Jedną godzinę dłużej przepracują osoby, którym nocna zmiana przypadnie właśnie 30 października, w porze przejścia na czas zimowy. Zostaną w pracy nie osiem, a dziewięć godzin. Standardowa norma dobowa czasu pracy dla pełnego etatu wynosi bowiem osiem godzin.
Jak potraktować tę dodatkową godzinę roboczą? Otóż jest to godzina nadliczbowa, za którą trzeba pracownikowi policzyć normalne wynagrodzenie i albo udzielić czasu wolnego, albo wypłacić dodatek. Zgodnie z art. 151 § 1 zd. drugie k.p. praca w godzinach nadliczbowych jest dopuszczalna w razie
• konieczności prowadzenia akcji ratowniczej w celu ochrony życia lub zdrowia ludzkiego, ochrony mienia lub środowiska albo usunięcia awarii lub
• szczególnych potrzeb pracodawcy.
Zmiana czasu powodująca wydłużenie czasu pracy nie mieści się ani w jednym, ani w drugim punkcie. Jeśli więc odczytać przepis k.p. literalnie, to nie jest to okoliczność, która determinuje możliwość i obowiązek wykonywania pracy nadliczbowej. Jednak zarówno pracodawca, jak i pracownik zupełnie nie mają wpływu na manipulowanie czasomierzem.

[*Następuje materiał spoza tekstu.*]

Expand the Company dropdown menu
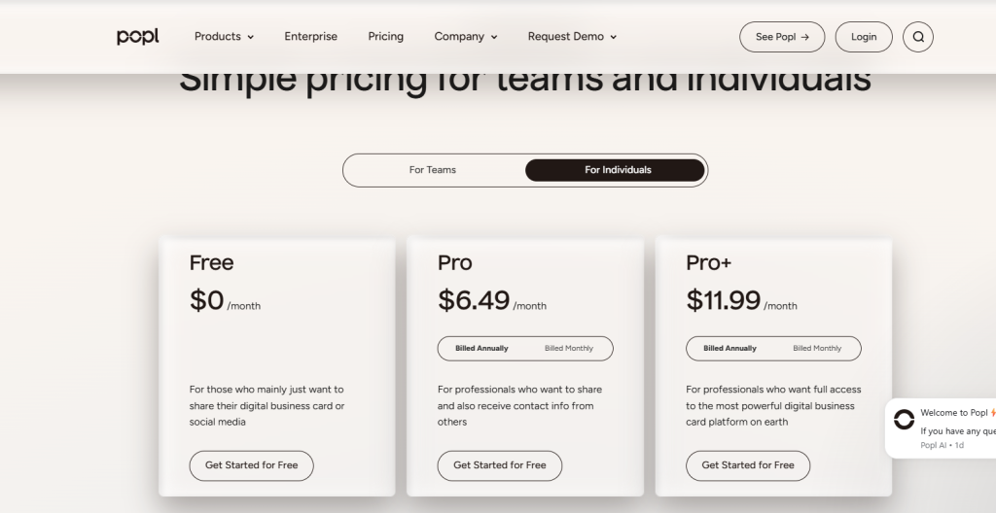[x=465, y=37]
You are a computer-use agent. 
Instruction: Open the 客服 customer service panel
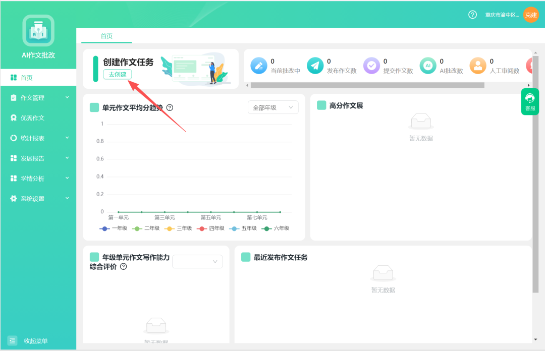click(x=530, y=101)
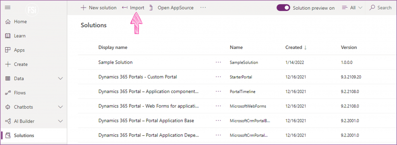Open toolbar overflow ellipsis menu

tap(203, 8)
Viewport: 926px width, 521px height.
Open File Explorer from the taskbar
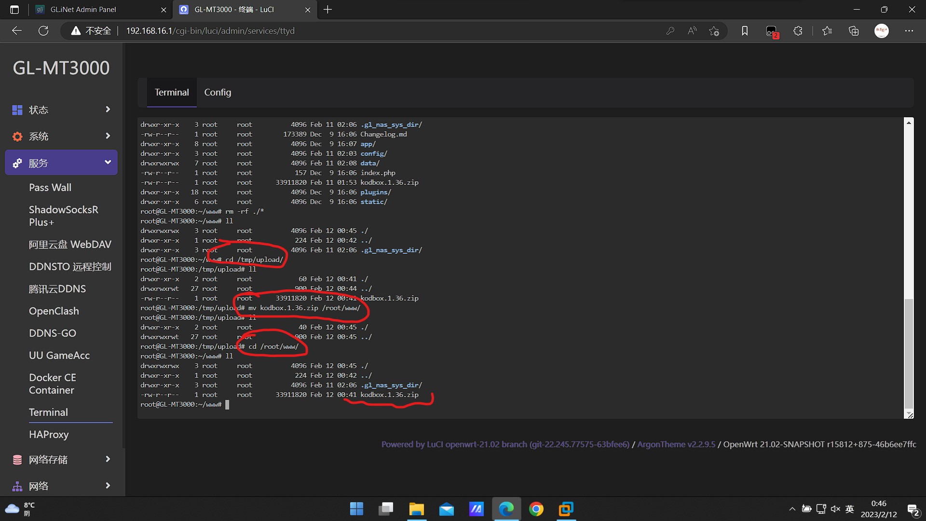(x=416, y=509)
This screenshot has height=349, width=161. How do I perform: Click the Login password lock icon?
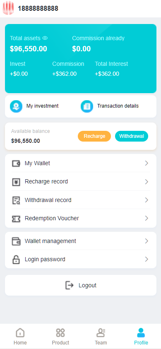pos(16,260)
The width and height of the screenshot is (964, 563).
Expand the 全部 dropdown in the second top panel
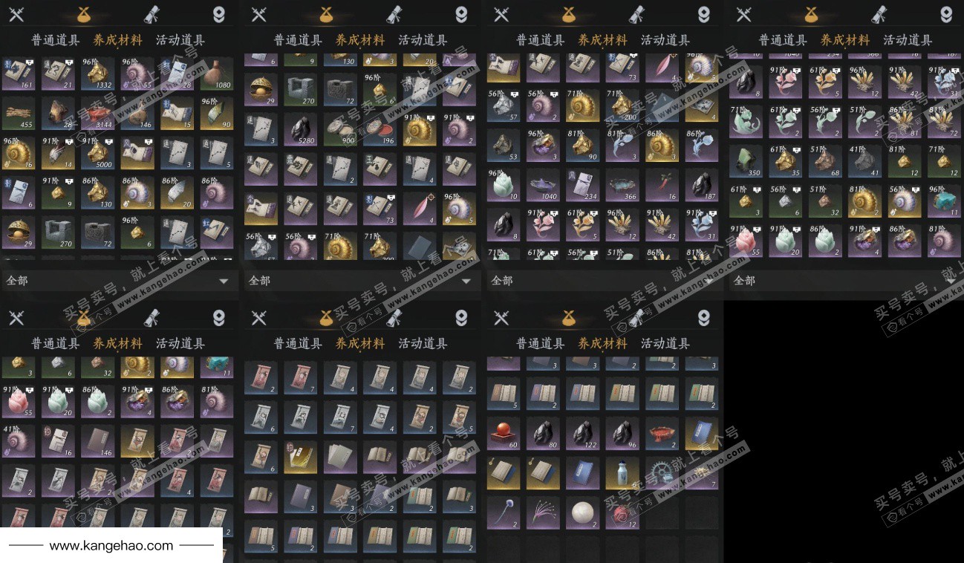[361, 281]
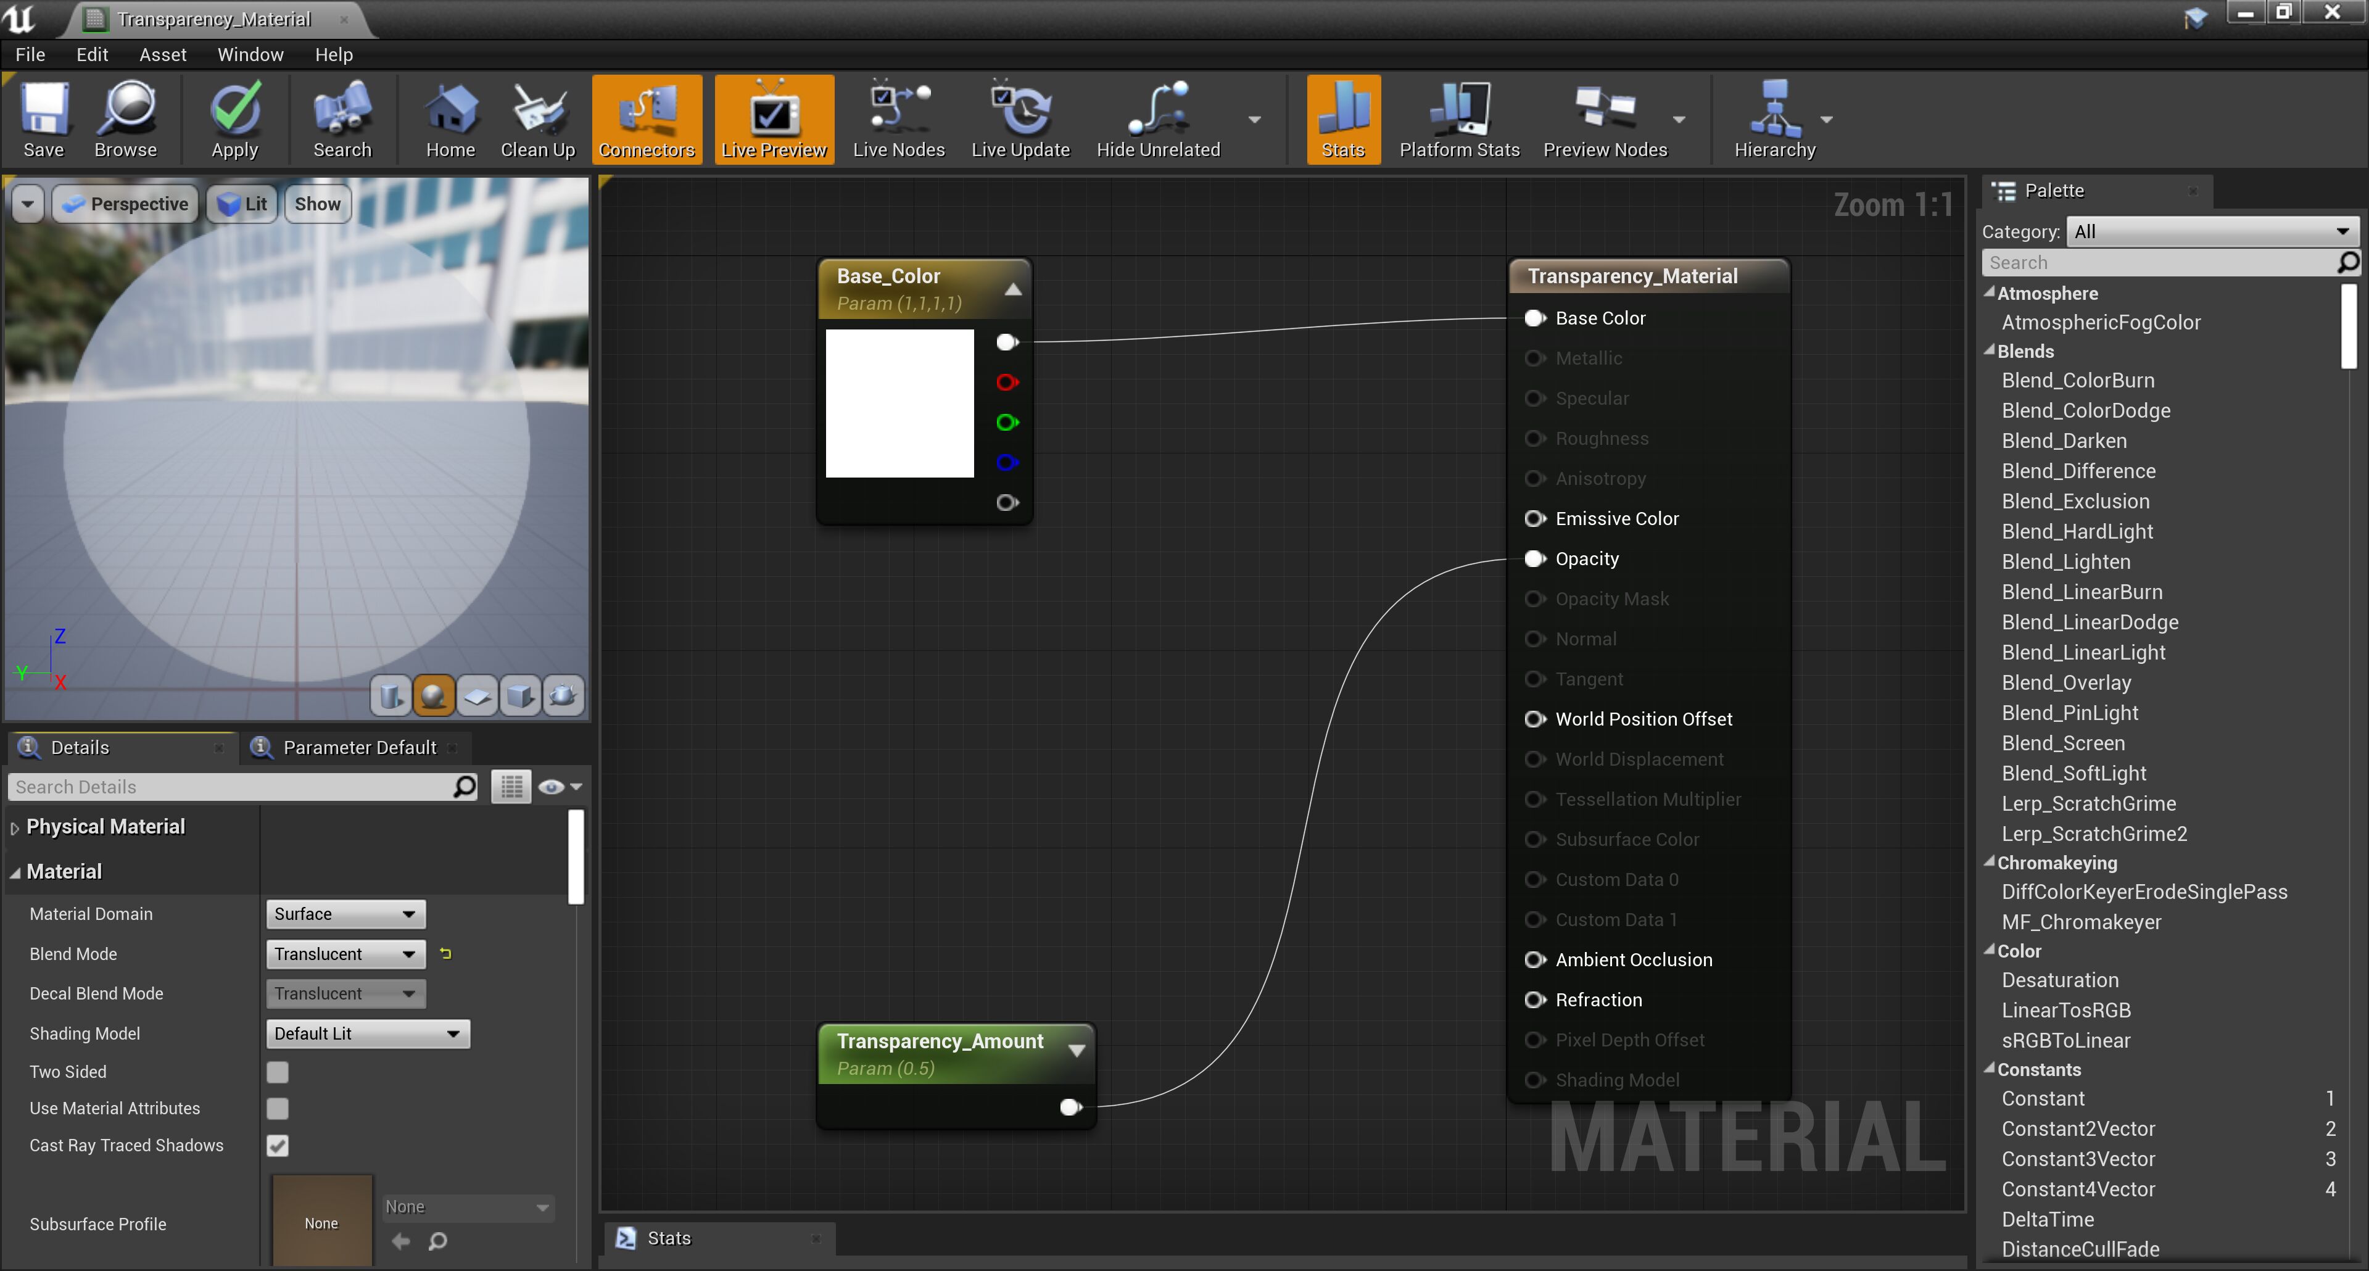Open the Shading Model dropdown
2369x1271 pixels.
(367, 1033)
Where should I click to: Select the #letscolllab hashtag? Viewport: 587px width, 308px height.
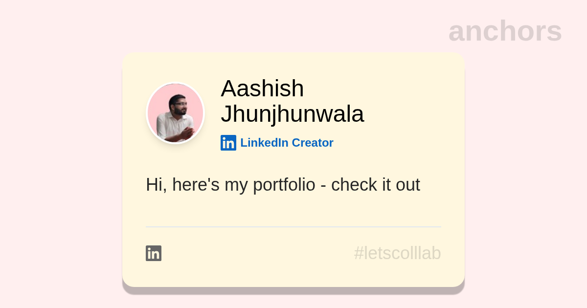point(397,253)
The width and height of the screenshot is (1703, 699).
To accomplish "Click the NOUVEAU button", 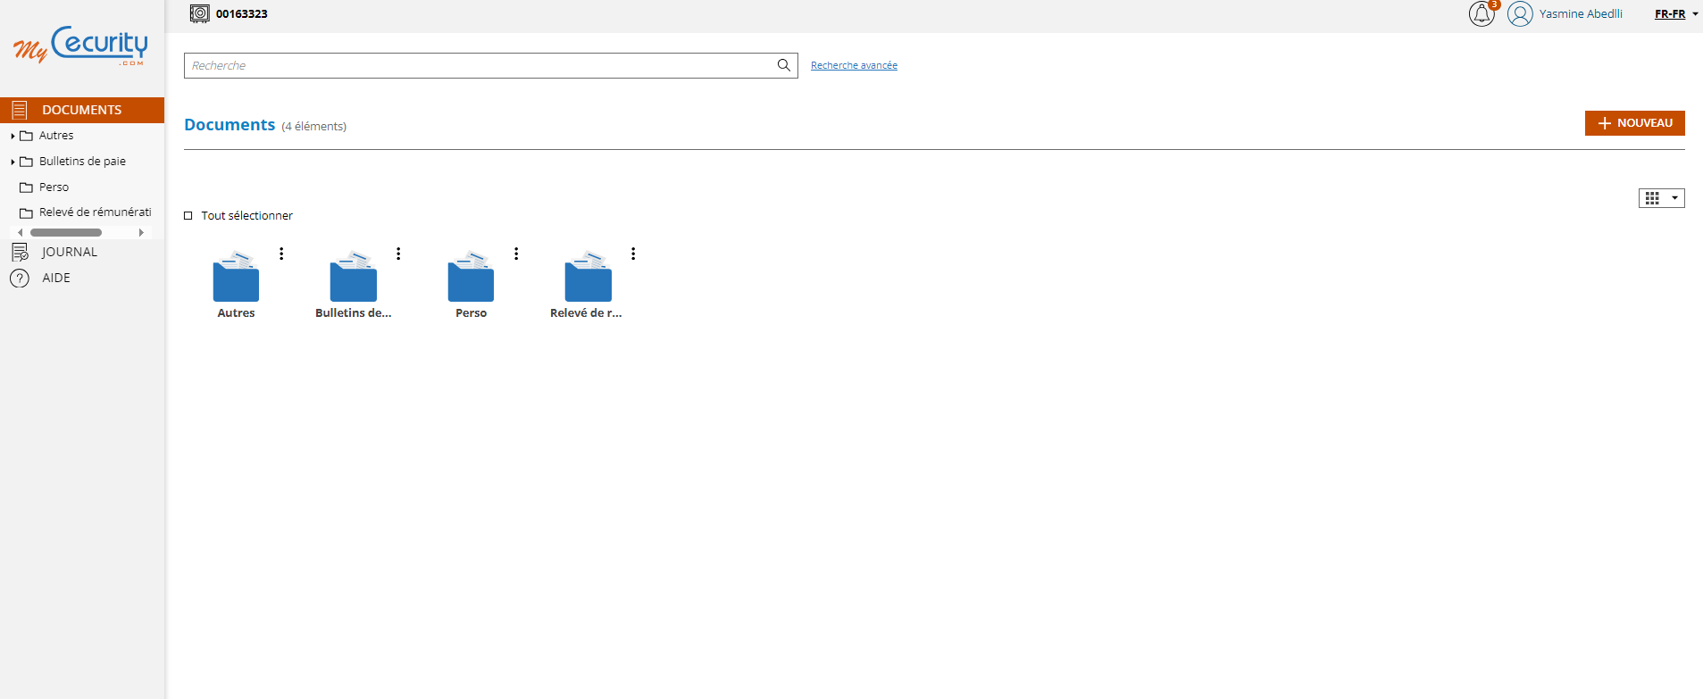I will (1634, 123).

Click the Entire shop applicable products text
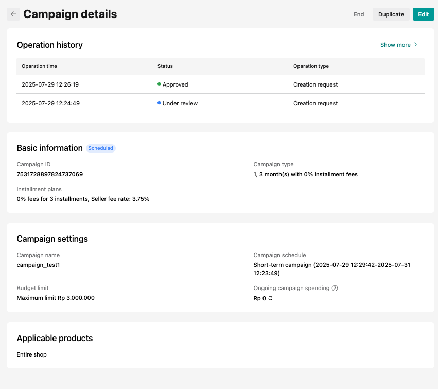[32, 354]
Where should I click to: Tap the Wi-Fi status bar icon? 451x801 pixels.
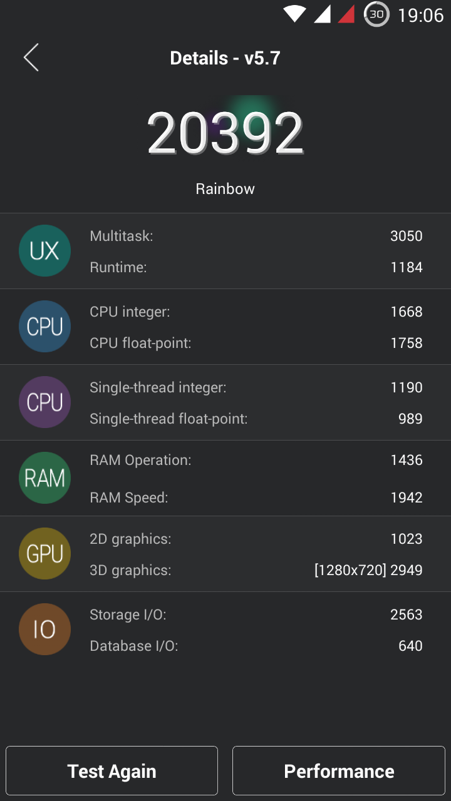[294, 14]
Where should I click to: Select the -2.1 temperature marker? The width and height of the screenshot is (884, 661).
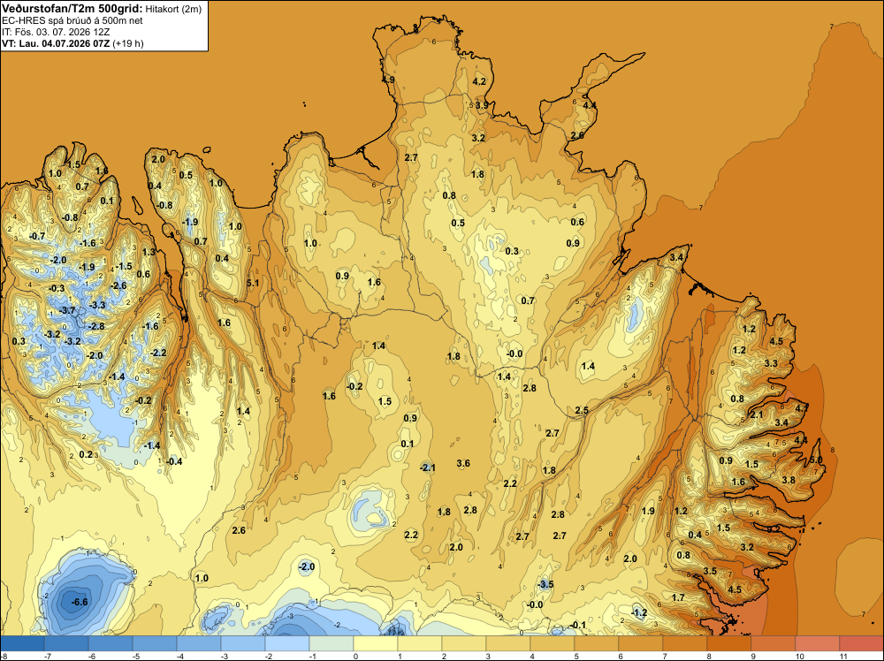[428, 467]
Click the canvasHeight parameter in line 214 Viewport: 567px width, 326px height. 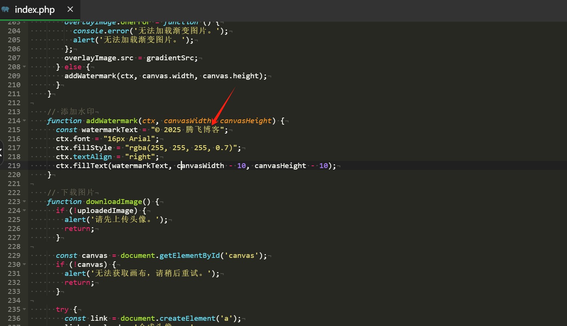point(245,121)
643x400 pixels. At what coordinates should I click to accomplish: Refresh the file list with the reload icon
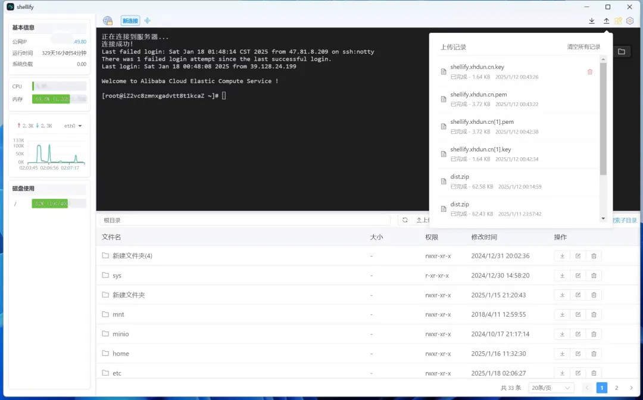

Zmiana czasu wynika bowiem z ustawy z 10 grudnia 2003 o czasie urzędowym na obszarze Rzeczypospolitej Polskiej (DzU z 2004 r. nr 16, poz. 144 ze zm.) oraz aktu wykonawczego do niej, tj. rozporządzenia prezesa Rady Ministrów z 23 grudnia 2008 w sprawie wprowadzenia i odwołania czasu letniego środkowoeuropejskiego w latach 2009 – 2011 (DzU nr 236, poz. 1627). Siłą rzeczy dochodzi więc do przekroczenia ustawowych norm czasu pracy i trzeba to odpowiednio odnotować w ewidencji.
Pracownikowi przysługuje wynagrodzenie za pracę wykonaną (art. 80 k.p.). Nie ma więc wątpliwości, że dodatkowa godzina pracy musi być odpłatna. Pracodawca może jednak uniknąć nadgodziny, skracając zmianę nocną, na którą przypadnie cofnięcie zegarów. Wówczas nie dojdzie do ponadnormatywnej pracy i godzina „nadto” nie sprawi problemu z rozliczeniem czasu pracy.
Wolne lub dodatek
Dodatkową godzinę rekompensujemy pracownikowi na ogólnych zasadach dotyczących nadgodzin, czyli
• udzielając czasu wolnego albo
• wypłacając 100-proc. dodatek, gdy nadgodzina przypadła w porze nocnej, ustalonej przez pracodawcę (art. 151
1
§ 1 pkt 1 lit. a k.p.).
Oczywiście oprócz tego zatrudnionemu przysługuje normalne wynagrodzenie.
Czasu wolnego w zamian za czas przepracowany w godzinach nadliczbowych można udzielić albo na pisemny wniosek pracownika – w tym samym wymiarze (godzina wolna za godzinę nadliczbową) – albo bez wniosku pracownika.
W drugim wypadku trzeba to zrobić najpóźniej do końca okresu rozliczeniowego, w wymiarze o połowę wyższym niż liczba przepracowanych godzin nadliczbowych (półtorej godziny wolnego za jedną nadgodzinę). Nie może to jednak spowodować obniżenia wynagrodzenia należnego pracownikowi za pełny miesięczny wymiar czasu pracy (art. 151
2
§ 2 k.p.).
Jeśli pracownik nie uzyska wolnego – co jest bardzo prawdopodobne, bo 30 października to w większości firm przedostatni dzień roboczy w miesięcznym okresie rozliczeniowym – będzie mu przysługiwał dodatek pieniężny.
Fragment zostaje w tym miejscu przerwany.